→ **EXTRAIT CHOISI**
R89S : Comment expliquer que Strasbourg, comme Lyon, soit une ville de gauche massivement équipée de caméras ?
ÉH : Il faut remonter à la campagne électorale de 2008. À l’époque, le climat politique était traversé par la question de la sécurité. Nicolas Sarkozy avait annoncé qu’il voulait tripler le nombre de caméras de surveillance en France. La gauche devait se positionner sur le créneau sécuritaire pour ne pas paraître angéliste — un peu comme ce que fait aujourd’hui Manuel Valls. À Strasbourg comme ailleurs, la sécurité était au cœur des municipales. D’autant plus que les affaires de voitures brûlées revenaient régulièrement dans les débats publics. Les écologistes n’ont pas réussi à imposer leur opposition à la vidéosurveillance : ils ont joué leur petite musique dans leur coin et les socialistes ont continué à développer le dispositif [une quarantaine de caméras installées entre 2008 et 2013, ndlr.]. Mais il n’y a pas eu plus de transparence que sous la droite ! Il n’y a pas eu de débat ni de chiffres publiés officiellement. Contrairement au Royaume-Uni, il n’y a jamais eu de vrai diagnostic objectif et scientifique, comme le regrettait la Cour des comptes en 2011.

→ **QUESTIONS D'ÉTUDE**
1. Résumez en deux phrases l'extrait sur la vidéosurveillance à Strasbourg.
2. Poursuivez l'extrait d'entretien sur la vidéosurveillance à Strasbourg à partir de sa dernière phrase.

→ **DONNÉES D'ENTRÉE**
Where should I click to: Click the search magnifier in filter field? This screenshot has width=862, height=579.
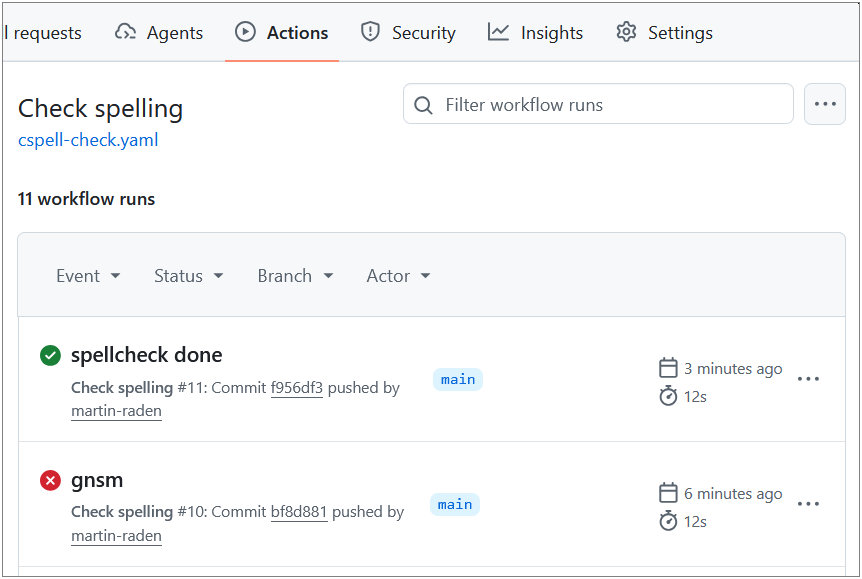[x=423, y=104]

==

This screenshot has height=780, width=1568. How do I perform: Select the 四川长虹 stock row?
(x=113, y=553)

→ **RÉPONSES PAR POINT**
1. Strasbourg, ville de gauche, s'est équipée de caméras parce que la sécurité dominait la campagne municipale de 2008, que Nicolas Sarkozy voulait tripler le nombre de caméras en France et que la gauche devait se positionner sur ce créneau pour ne pas paraître angéliste. Les écologistes n'ont pas réussi à imposer leur opposition, les socialistes ont développé le dispositif sans plus de transparence que la droite, sans débat ni chiffres officiels, et aucun diagnostic objectif n'a jamais été mené, ce que regrettait la Cour des comptes en 2011.

2.
Les comités d’éthique ne servent à rien
R89S : D’autres villes de gauche ont pris le parti de ne pas faire appel à la vidéosurveillance dans l’espace public : c’est le cas de Lille, par exemple.
ÉH : C’est une fiction. Parce que la définition juridique de l’espace public ne correspond pas à la réalité : la maire de Lille peut dire que sa ville n’installe pas de caméra de surveillance, mais pas qu’il n’y en a pas. Dans les banques, les supermarchés, les résidences : un Français qui vit en ville se fait en moyenne filmer 100 fois par jour ! À Strasbourg, j’ai connu un syndic de propriétaires dans une grande résidence près de la Porte Blanche qui avaient installé des caméras pour surveiller environ 4 000 personnes — soit un groupe de population de la taille d’une petite ville —. Et cela, sans autorisation auprès de la commission départementale, puisqu’il s’agissait juridiquement d’un espace privé !
R89S : Les comités d’éthiques suffisent-ils à limiter la prolifération des caméras de surveillance ?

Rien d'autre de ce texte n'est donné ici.